Yıllar yıllar içinde “serseri” dahil bir çoğunu olumlu bulduğum sıfatlar ile birlikte anılan ben deniz, türlü mecralarda da genel tutumunu bozmadan durmaya çalıştım ve bu biçim bir yolu benimseyen herkes gibi ne siyasi, ticari, sosyal alanlarda bir kariyer sahibi olabildim ne de bunlardan herhangi biri için ufak bir çaba sarf ettim. Tasarruf ettiğim alan daha çok anarşizm olarak kaldı. Toplumun algısına rağmen, belli bir saatten sonra halen bu icazeti sürdürmeye çalışmak ne güçtür, bu yazıyı inatla okuduğunuza göre sanırım sizler de biliyorsunuz. Üstelik yine biliyorsunuz, artık o saat gelindiğinde hepimiz bir suyolunda uykuya dalmayı düşleriz. Ben de artık bu düşü gerçek kılmaya soyunayım dediğim an da bir gece görüp unuttuğum bir rüyayı hatırladım. 2013 bir mayısında Beşiktaş denen kuyunun içinde, körleşmiş ve zehirlenmiş bir şekilde istifra ederken henüz çok küçük bir çocuk ağlaya öğüre bulunduğum sokaktan geçerken feryat figan ederek “arkadaşımı öldürdüler” diye sokağı inletiyordu. Tüm gücümle “Hayır!” demeye çalışarak elimi salladım, o üzüntüyü yaşamamalıydı. İçimden geçen tam cümle ise şuydu; “Hayır, arkadaşını öldürmediler, hepimizi zehirliyorlar ama arkadaşın şimdilik ölmedi. Bugün değil, daha sonra…” Neyse ki mahalleden bir kocakarı, beklenmeyecek bir çeviklikle pencereden eğilip çocuğu kaptığı gibi eve soktu.
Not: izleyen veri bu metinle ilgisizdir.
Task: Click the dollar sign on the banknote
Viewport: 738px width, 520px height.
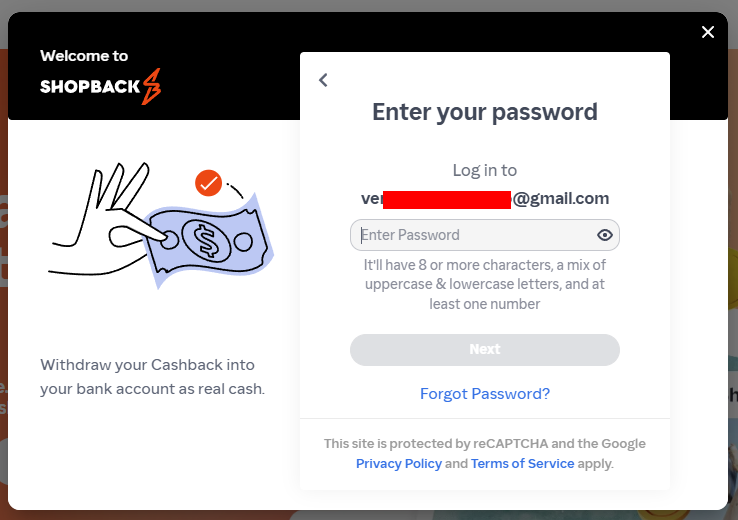Action: [x=206, y=241]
Halen genç yaşıma rağmen, bu rüyayı daha önce taşranın dehlizlerinde bir kaç defa görmüş olmam beni tedirgin etmeye yetiyorsa da orada bireyler, mahalleliler, taraftar, dernek, parti, sendika örgütleri ile beraber durmuş ve o duruşu hak etmiş olmaktan yine de memnundum. Hatta kendi ekibimizdeki bu memnuniyet hali mahcemalimize de yansımış olsa gerek ki daha akşamına internetin çeşitli yayınlarında “bazı dar grupların” güle-oynaya kavga içinde bulunmasının ne deneli esef verici olduğuna dair yazılar okurken, beri yandan da iki farklı taraftar gurubuna, onları beraber ve omuz omuza görmekten çok memnun olduğumu belirten teşekkürüme alınan tavıra pek şaşmamıştım. Ben hala 97′lerde ki çocuktum ve sol da hiç değişmemişti. Üstelik, keşke güle-eğlene kavga edeceğimize susa-somurta bir köşeden götüm götüm ilerleyip o kahraman turşuların nasıl pankartları bayrakları fırlatıp kaçızladıklarını videoya çekseydik diye muzırlıklar konuşmaya devam ediyorduk. Yalnız bu kendi çevremizde yaptığımız şakayla karışık laflamalarımızı sizlerle paylaştıktan sonra önemle istirham ediyorum; yanlış anlama olmasın, kısa bir süre sonra eylem ve direniş alanlarından canlı yayına geçecek olan habercilik anlayışına tek bir sözüm yok, olmadı da. Bu şakayla karışık sitemi o günün akşamına gördüğümüz, olay anında her nasılsa atılmış tweetlere ve sosyal medya paylaşımlarına bakarak söyledik. Konuyu açmışken bu bahaneyle de o günden sonra her nerede görürsem ağzım açık tebrik koyduğum troçkist çalışmalara bir de bu yazı ile bir bravo yolluyorum.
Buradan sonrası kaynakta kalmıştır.